[Collected data entries]
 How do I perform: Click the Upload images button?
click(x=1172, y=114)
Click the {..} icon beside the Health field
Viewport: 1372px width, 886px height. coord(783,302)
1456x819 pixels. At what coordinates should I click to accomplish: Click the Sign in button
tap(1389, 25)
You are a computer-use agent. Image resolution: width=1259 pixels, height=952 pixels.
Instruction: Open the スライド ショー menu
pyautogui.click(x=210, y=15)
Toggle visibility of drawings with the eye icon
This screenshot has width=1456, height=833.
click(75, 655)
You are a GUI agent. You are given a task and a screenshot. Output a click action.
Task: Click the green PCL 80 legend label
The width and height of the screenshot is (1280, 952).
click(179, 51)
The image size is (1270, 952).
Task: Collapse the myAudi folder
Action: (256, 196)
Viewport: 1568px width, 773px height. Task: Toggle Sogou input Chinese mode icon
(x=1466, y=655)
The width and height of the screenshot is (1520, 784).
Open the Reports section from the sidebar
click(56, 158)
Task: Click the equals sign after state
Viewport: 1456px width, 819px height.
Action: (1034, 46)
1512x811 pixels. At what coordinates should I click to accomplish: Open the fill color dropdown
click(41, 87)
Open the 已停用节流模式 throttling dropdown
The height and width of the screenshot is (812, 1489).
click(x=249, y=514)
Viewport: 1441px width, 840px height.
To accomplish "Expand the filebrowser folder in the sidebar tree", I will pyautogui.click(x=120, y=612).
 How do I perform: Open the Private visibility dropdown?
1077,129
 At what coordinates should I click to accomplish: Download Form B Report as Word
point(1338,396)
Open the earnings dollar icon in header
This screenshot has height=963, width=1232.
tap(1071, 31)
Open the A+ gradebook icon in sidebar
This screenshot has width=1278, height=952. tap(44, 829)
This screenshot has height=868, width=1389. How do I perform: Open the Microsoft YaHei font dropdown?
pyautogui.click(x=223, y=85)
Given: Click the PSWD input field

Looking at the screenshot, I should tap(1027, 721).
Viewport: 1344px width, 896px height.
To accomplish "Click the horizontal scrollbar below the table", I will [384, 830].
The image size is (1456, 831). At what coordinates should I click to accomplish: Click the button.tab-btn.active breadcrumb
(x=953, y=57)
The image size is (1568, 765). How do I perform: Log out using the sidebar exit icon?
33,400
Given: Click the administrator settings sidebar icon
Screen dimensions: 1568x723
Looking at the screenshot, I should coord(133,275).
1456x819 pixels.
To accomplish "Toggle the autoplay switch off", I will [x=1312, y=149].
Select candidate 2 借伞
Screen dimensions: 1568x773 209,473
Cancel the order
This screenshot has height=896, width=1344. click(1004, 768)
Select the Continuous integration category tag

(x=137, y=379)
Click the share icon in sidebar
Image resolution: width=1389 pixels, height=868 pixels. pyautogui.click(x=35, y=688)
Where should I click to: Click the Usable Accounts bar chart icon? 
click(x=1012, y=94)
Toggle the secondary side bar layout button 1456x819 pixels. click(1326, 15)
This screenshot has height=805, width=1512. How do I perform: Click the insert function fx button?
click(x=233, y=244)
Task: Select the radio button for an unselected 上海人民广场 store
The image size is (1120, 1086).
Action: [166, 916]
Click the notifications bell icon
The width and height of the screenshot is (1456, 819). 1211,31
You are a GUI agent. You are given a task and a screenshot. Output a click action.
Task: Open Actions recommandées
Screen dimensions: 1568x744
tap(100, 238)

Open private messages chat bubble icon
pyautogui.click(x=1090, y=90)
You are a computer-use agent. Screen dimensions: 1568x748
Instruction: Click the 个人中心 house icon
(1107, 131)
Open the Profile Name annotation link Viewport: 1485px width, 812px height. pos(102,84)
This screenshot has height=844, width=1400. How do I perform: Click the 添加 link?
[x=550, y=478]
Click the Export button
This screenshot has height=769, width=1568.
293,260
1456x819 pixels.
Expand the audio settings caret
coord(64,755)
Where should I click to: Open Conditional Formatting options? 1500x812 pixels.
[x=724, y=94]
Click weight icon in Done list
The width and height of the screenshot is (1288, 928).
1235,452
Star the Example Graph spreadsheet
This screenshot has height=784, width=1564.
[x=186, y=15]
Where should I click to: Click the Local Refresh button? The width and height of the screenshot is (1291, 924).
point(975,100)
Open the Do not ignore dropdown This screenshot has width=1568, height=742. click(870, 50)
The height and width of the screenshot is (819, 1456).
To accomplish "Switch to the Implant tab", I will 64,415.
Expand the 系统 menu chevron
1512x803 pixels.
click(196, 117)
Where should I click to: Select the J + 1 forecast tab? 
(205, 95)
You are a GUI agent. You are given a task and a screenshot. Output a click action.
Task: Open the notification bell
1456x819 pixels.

[Action item] The data given above must be transcribed exactly and completely.

[Answer to this task]
 How do I perform: Click the Upload images button?
click(x=1172, y=114)
Click the {..} icon beside the Health field
Viewport: 1372px width, 886px height. coord(783,302)
1456x819 pixels. At what coordinates should I click to accomplish: Click the Sign in button
tap(1389, 25)
You are a computer-use agent. Image resolution: width=1259 pixels, height=952 pixels.
Instruction: Open the スライド ショー menu
pyautogui.click(x=210, y=15)
Toggle visibility of drawings with the eye icon
This screenshot has width=1456, height=833.
click(75, 655)
You are a GUI agent. You are given a task and a screenshot. Output a click action.
Task: Click the green PCL 80 legend label
The width and height of the screenshot is (1280, 952).
click(179, 51)
The image size is (1270, 952).
Task: Collapse the myAudi folder
Action: (256, 196)
Viewport: 1568px width, 773px height. Task: Toggle Sogou input Chinese mode icon
(x=1466, y=655)
The width and height of the screenshot is (1520, 784).
Open the Reports section from the sidebar
click(56, 158)
Task: Click the equals sign after state
Viewport: 1456px width, 819px height.
Action: (1034, 46)
1512x811 pixels. At what coordinates should I click to accomplish: Open the fill color dropdown
click(41, 87)
Open the 已停用节流模式 throttling dropdown
The height and width of the screenshot is (812, 1489).
click(x=249, y=514)
Viewport: 1441px width, 840px height.
To accomplish "Expand the filebrowser folder in the sidebar tree", I will pyautogui.click(x=120, y=612).
 How do I perform: Open the Private visibility dropdown?
1077,129
 At what coordinates should I click to accomplish: Download Form B Report as Word
point(1338,396)
Open the earnings dollar icon in header
This screenshot has height=963, width=1232.
tap(1071, 31)
Open the A+ gradebook icon in sidebar
This screenshot has width=1278, height=952. tap(44, 829)
This screenshot has height=868, width=1389. How do I perform: Open the Microsoft YaHei font dropdown?
pyautogui.click(x=223, y=85)
Given: Click the PSWD input field

Looking at the screenshot, I should tap(1027, 721).
Viewport: 1344px width, 896px height.
To accomplish "Click the horizontal scrollbar below the table", I will [384, 830].
The image size is (1456, 831). At what coordinates should I click to accomplish: Click the button.tab-btn.active breadcrumb
(x=953, y=57)
The image size is (1568, 765). How do I perform: Log out using the sidebar exit icon?
33,400
Given: Click the administrator settings sidebar icon
Screen dimensions: 1568x723
Looking at the screenshot, I should coord(133,275).
1456x819 pixels.
To accomplish "Toggle the autoplay switch off", I will [x=1312, y=149].
Select candidate 2 借伞
Screen dimensions: 1568x773 209,473
Cancel the order
This screenshot has height=896, width=1344. click(1004, 768)
Select the Continuous integration category tag

(x=137, y=379)
Click the share icon in sidebar
Image resolution: width=1389 pixels, height=868 pixels. pyautogui.click(x=35, y=688)
Where should I click to: Click the Usable Accounts bar chart icon? 
click(x=1012, y=94)
Toggle the secondary side bar layout button 1456x819 pixels. click(1326, 15)
This screenshot has height=805, width=1512. How do I perform: Click the insert function fx button?
click(x=233, y=244)
Task: Select the radio button for an unselected 上海人民广场 store
The image size is (1120, 1086).
Action: [166, 916]
Click the notifications bell icon
The width and height of the screenshot is (1456, 819). 1211,31
You are a GUI agent. You are given a task and a screenshot. Output a click action.
Task: Open Actions recommandées
Screen dimensions: 1568x744
tap(100, 238)

Open private messages chat bubble icon
pyautogui.click(x=1090, y=90)
You are a computer-use agent. Screen dimensions: 1568x748
Instruction: Click the 个人中心 house icon
(1107, 131)
Open the Profile Name annotation link Viewport: 1485px width, 812px height. pos(102,84)
This screenshot has height=844, width=1400. How do I perform: Click the 添加 link?
[x=550, y=478]
Click the Export button
This screenshot has height=769, width=1568.
293,260
1456x819 pixels.
Expand the audio settings caret
coord(64,755)
Where should I click to: Open Conditional Formatting options? 1500x812 pixels.
[x=724, y=94]
Click weight icon in Done list
The width and height of the screenshot is (1288, 928).
1235,452
Star the Example Graph spreadsheet
This screenshot has height=784, width=1564.
[x=186, y=15]
Where should I click to: Click the Local Refresh button? The width and height of the screenshot is (1291, 924).
point(975,100)
Open the Do not ignore dropdown This screenshot has width=1568, height=742. click(870, 50)
The height and width of the screenshot is (819, 1456).
To accomplish "Switch to the Implant tab", I will 64,415.
Expand the 系统 menu chevron
1512x803 pixels.
click(196, 117)
Where should I click to: Select the J + 1 forecast tab? 
(205, 95)
You are a GUI agent. You are given a task and a screenshot. Output a click action.
Task: Open the notification bell
1456x819 pixels.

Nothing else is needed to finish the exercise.